Dans un contexte « d’épidémie » de choléra (122 selon le dernier bilan de l’Agence régionale de Santé ce lundi) et la mort d’un deuxième patient atteint de la maladie, le directeur du CHM, Jean-Mathieu Defour, a déclaré à Mayotte La 1ère, lundi 27 mai : « elle était venue une première fois urgences et avait été renvoyée chez elle parce que son état à ce moment-là n’entrait pas dans les critères », expliquant également qu’une enquête interne est en cours, concernant ce cas, à Cavani, et la petite fille décédée à Koungou. Quant à l’article de Libération, il pointe « une vengeance entre guillemets » du témoin anonyme. « Nous avons réorganisé le service des urgences depuis une crise née il y a deux ans, due au non-respect du temps de travail par certains médecins », poursuit l’interrogé, qui y verrait la cause de ces dénonciations.
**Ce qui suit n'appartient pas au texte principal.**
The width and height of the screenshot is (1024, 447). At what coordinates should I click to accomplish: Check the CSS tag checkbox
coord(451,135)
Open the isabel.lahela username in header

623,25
Le CHM attend encore la venue de médecins et infirmiers de la réserve sanitaire. Mais sans savoir encore si une partie du personnel mobilisé rejoindra le service des urgences en sous-effectif.

 

La députée Estelle Youssouffa annonce (un peu vite) le départ de la cheffe des urgences

Au sortir d’une réunion de travail avec le ministre délégué chargé de la Santé, Frédérick Valletoux, et les parlementaires sur les deux projets de loi Mayotte (ordinaire et constitutionnel), la députée de Mayotte Estelle Youssouffa a annoncé sur Facebook que « la cheffe des urgences s’en va ». Contacté, le service communication du centre hospitalier de Mayotte informe que la concernée, Alimata Gravaillac, a démissionné de son poste de cheffe de service aux urgences mais « est toujours cheffe du pôle Urgences samu évasane caisson hyperbare (Usec) ». Pour le reste, le service dit ne pas avoir encore reçu de « retour formel » de cette réunion. La députée explique que différents thèmes y ont été évoqués : les évasan (évacuations sanitaires), l’application du code de la sécurité sociale, les mesures d’attractivité du territoire pour les soignants, « la nécessité de prendre des mesures urgentes pour le choléra »,… Une autre réunion avec le ministre serait prévue « dans les prochaines semaines », indique-t-elle.